Home Pastors The Ending of Seminaries as We’ve Known Them

The Ending of Seminaries as We’ve Known Them

As I’ve written about before, there are things seminaries can do to recapture the attention of students and the trust of the churches who send them. They include, but are far from limited to, the following:

  • Go all-in on hybrid models of education, offering both in-person and online courses and degrees. See this as the new normal.

  • Actively seek out pastors and listen to what they feel a seminary education needs to hold for people they might send their way. In other words, listen to the customer.

  • Embrace the contemporary Church instead of being threatened by it. Rather than seminaries seen as places diametrically opposed to any and all new wineskins, let the seminary be in the vanguard of cutting-edge thought related to the practice of ministry in a post-Christian world.

  • Work collaboratively with churches to provide a seminary education, which means letting the Church truly contribute to that education in ways only the Church can. Seminaries need to work with churches to bring seminary education into the local church.

  • Help faculty and staff realize that they do not primarily serve the academy but the local church, and pray for appropriate passion among the faculty to that end.

  • Ruthlessly evaluate curriculum in light of what it is most trying to do, which is preparing men and women for vocational ministry.
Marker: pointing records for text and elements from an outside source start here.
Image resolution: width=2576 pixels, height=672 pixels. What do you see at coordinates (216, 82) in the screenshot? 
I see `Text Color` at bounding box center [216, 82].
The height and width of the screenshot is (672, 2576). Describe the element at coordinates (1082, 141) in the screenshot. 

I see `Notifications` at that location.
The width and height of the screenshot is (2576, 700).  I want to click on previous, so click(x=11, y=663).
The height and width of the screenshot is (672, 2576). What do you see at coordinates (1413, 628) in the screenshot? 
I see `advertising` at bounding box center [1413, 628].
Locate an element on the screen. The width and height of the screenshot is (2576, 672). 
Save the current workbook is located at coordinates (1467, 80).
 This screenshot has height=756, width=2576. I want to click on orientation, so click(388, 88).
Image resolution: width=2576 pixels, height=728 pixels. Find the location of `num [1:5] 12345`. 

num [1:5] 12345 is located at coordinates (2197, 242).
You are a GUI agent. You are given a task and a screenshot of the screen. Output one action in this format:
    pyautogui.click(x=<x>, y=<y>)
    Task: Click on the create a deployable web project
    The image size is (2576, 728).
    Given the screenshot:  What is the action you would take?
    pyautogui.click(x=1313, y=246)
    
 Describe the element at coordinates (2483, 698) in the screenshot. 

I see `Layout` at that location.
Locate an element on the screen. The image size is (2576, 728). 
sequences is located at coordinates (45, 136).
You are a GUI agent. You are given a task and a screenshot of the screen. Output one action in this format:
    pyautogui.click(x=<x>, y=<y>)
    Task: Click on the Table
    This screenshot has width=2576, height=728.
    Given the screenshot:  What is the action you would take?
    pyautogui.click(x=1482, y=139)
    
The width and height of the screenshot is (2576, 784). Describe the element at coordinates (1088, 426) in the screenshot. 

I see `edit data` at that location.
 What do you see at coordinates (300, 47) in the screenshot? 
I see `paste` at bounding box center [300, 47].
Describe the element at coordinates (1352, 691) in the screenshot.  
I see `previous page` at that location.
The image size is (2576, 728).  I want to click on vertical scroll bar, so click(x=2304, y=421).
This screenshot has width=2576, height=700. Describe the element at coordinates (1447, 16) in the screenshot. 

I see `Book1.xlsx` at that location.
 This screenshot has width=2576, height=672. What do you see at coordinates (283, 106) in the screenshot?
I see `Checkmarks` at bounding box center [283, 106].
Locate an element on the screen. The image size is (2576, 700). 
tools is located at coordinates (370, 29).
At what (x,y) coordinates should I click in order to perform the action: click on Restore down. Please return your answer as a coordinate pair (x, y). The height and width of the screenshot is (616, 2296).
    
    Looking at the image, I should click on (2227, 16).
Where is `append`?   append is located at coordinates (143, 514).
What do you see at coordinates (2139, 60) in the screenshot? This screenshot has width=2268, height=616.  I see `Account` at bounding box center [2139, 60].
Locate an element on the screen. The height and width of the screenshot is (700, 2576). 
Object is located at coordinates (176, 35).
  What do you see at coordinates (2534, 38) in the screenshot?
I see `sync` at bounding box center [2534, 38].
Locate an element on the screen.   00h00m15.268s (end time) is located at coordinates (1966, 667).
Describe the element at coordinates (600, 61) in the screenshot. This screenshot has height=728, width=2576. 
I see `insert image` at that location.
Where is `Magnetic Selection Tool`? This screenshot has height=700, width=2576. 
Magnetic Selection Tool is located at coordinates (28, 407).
Yes, teach about the Council of Nicaea, but also teach about leading a council at church.

  • Lose theological agendas, but rather teach diverging viewpoints within historic orthodoxy with fairness, building faculties with robust diversity within the framework of evangelical thought. Translation: a pastor should feel comfortable sending their Arminian-leaning student as much as a Calvinist.

 Again, I’m rooting for seminaries. I think seminary presidents are doing the best they can with the cards they have been dealt. But that is the problem – the cards.

Maybe it’s time to reshuffle the deck.